* Description of the task *
Copy each line of the records that holds the string "agent".

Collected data
§

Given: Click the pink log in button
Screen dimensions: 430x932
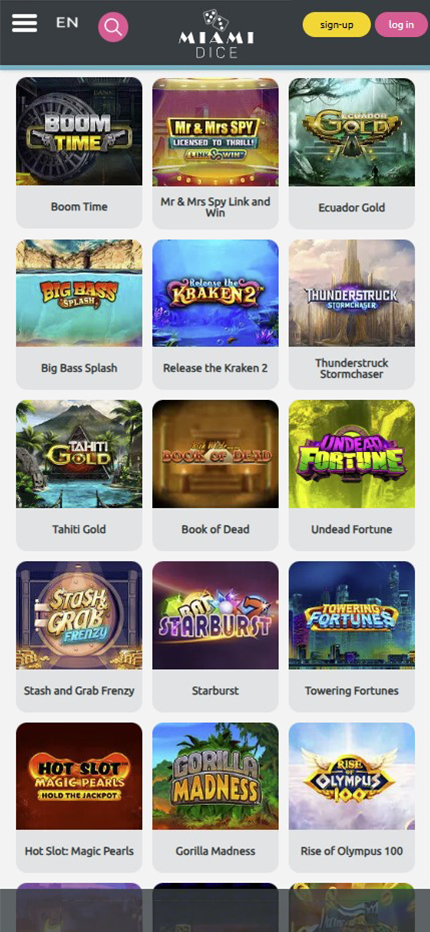Looking at the screenshot, I should pos(401,25).
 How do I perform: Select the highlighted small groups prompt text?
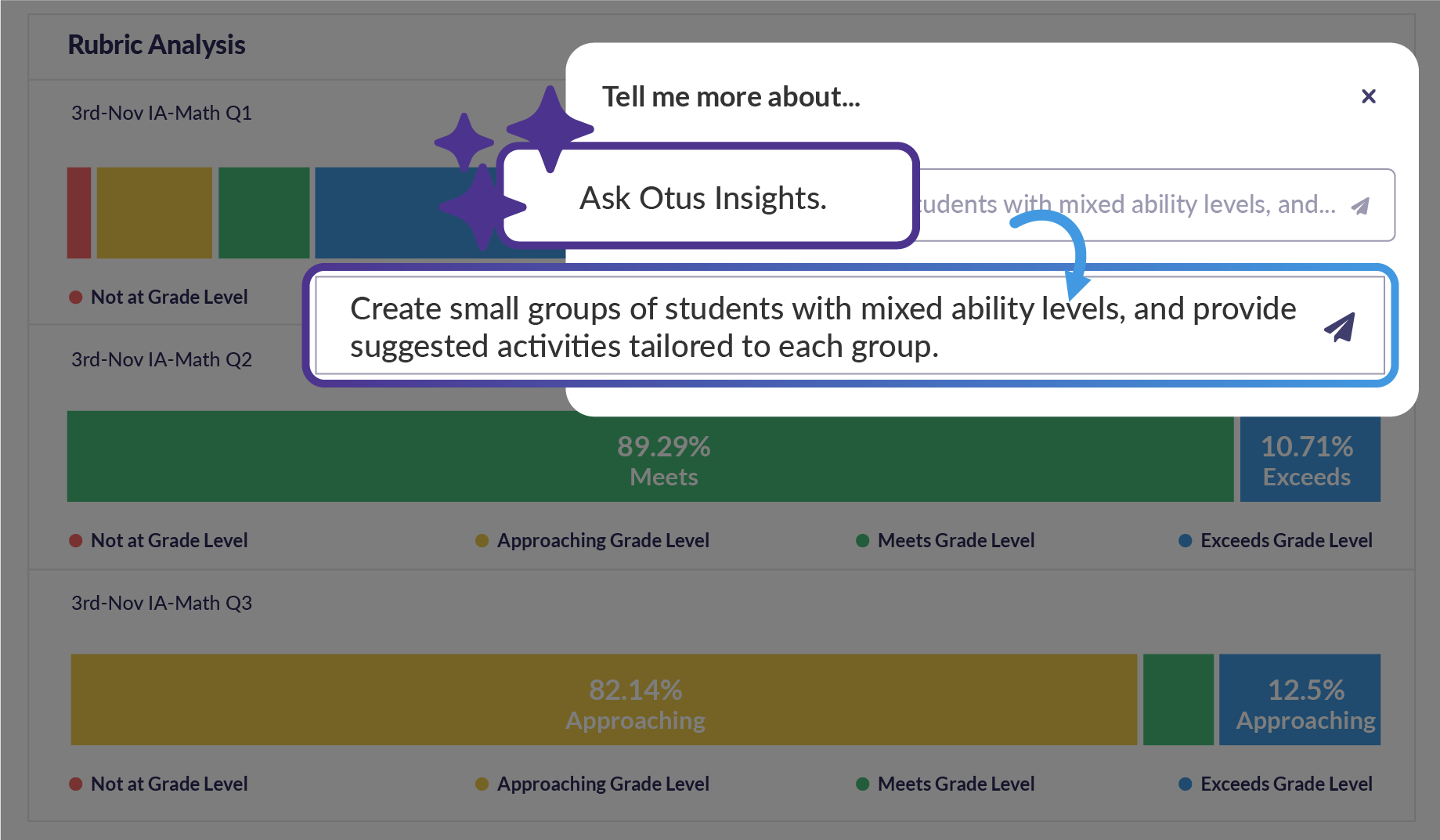[x=822, y=327]
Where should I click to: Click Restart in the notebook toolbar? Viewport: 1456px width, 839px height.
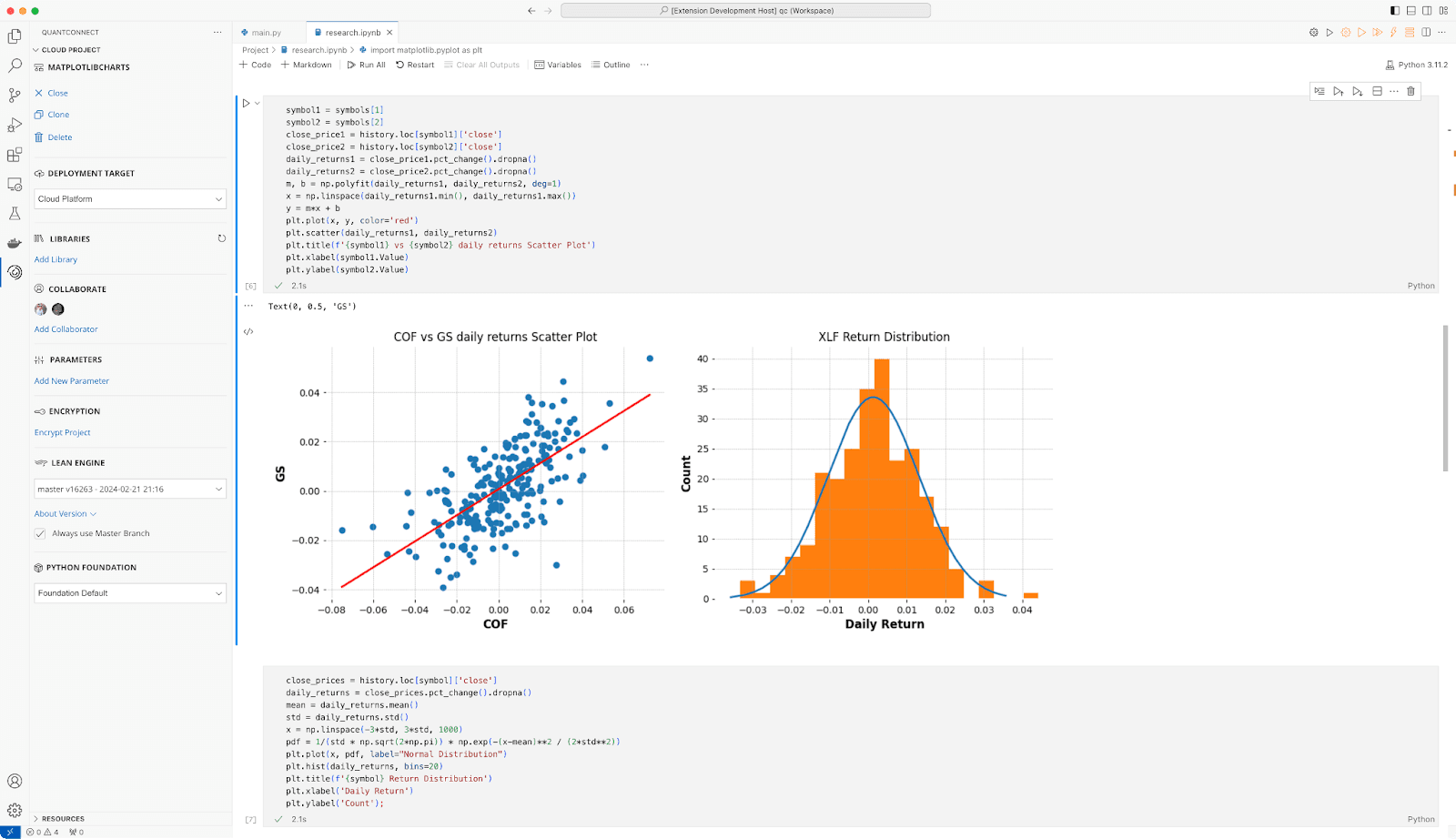tap(415, 66)
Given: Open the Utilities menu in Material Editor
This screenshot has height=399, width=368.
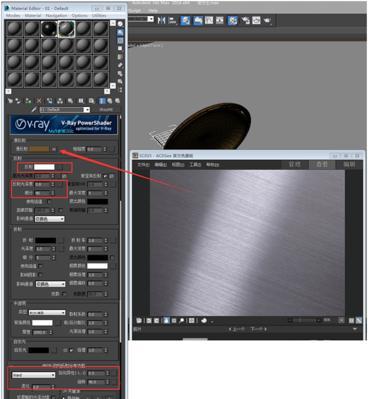Looking at the screenshot, I should tap(99, 16).
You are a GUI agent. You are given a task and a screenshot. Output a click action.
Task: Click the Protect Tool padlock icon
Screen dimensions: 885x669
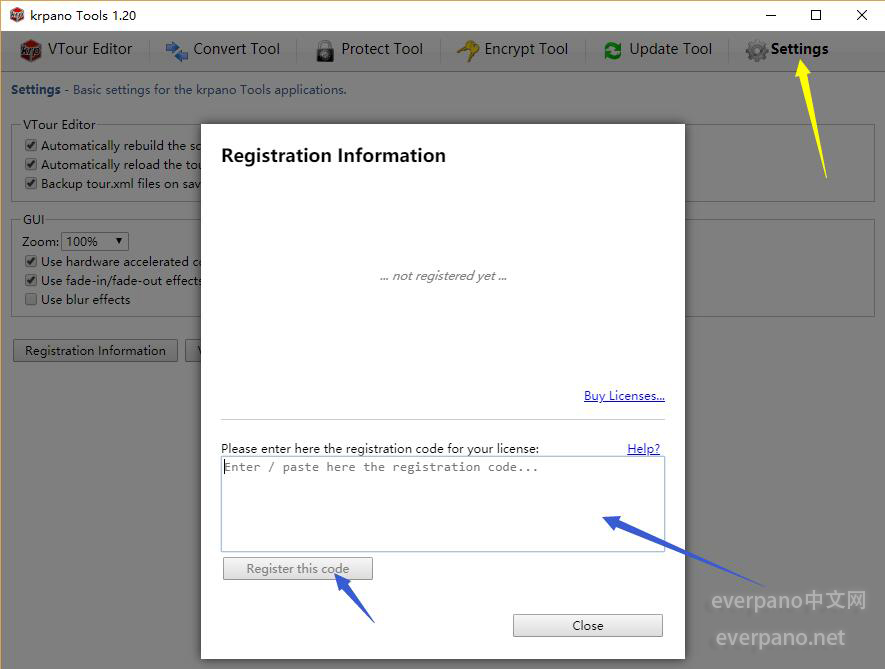tap(325, 50)
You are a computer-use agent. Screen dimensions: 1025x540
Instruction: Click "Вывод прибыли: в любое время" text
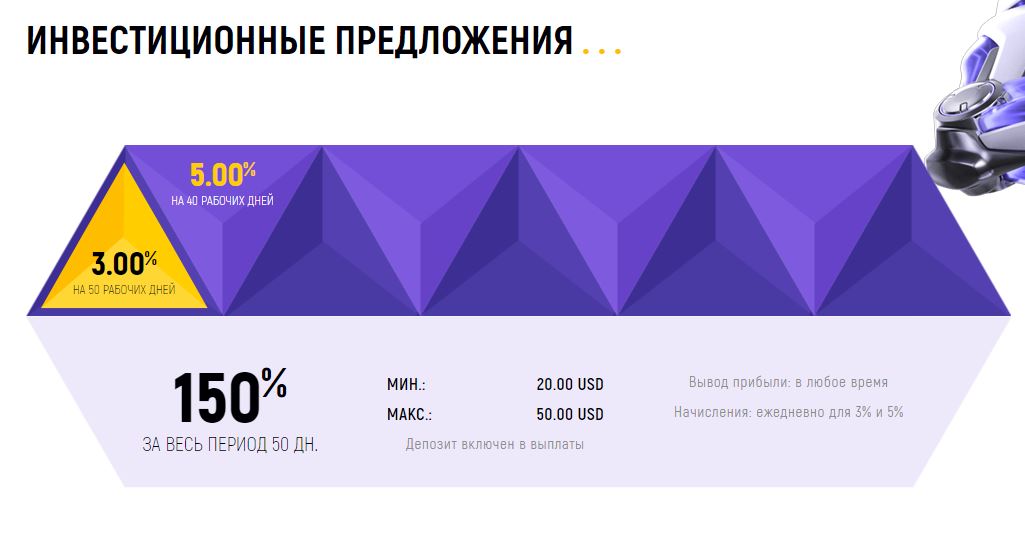point(788,382)
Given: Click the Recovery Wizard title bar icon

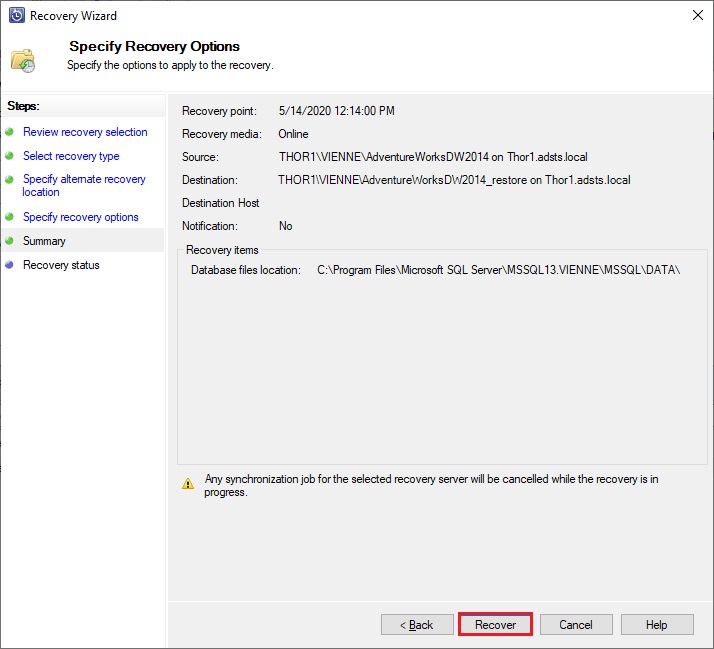Looking at the screenshot, I should click(17, 15).
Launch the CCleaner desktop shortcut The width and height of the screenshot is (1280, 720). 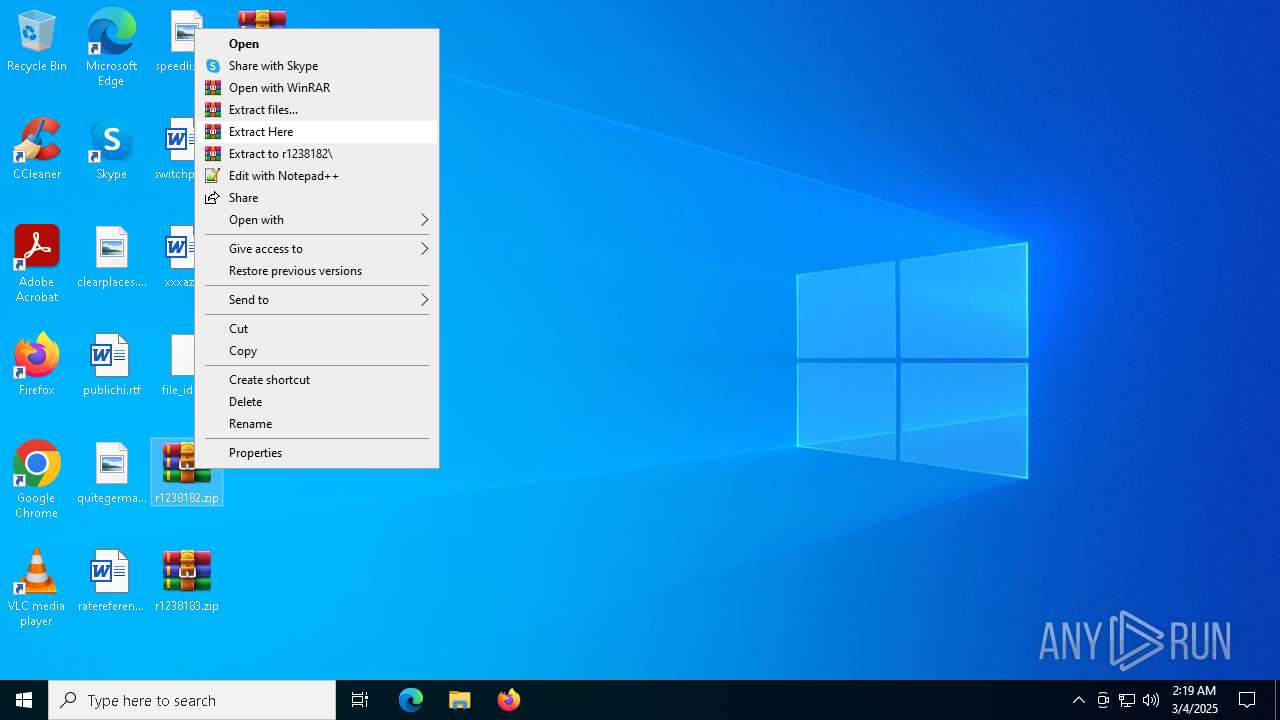click(37, 150)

§

* Answer *
You are a GUI agent. You are given a task and a screenshot. Output a click action.
You are a computer-use agent. Screen dimensions: 1025x540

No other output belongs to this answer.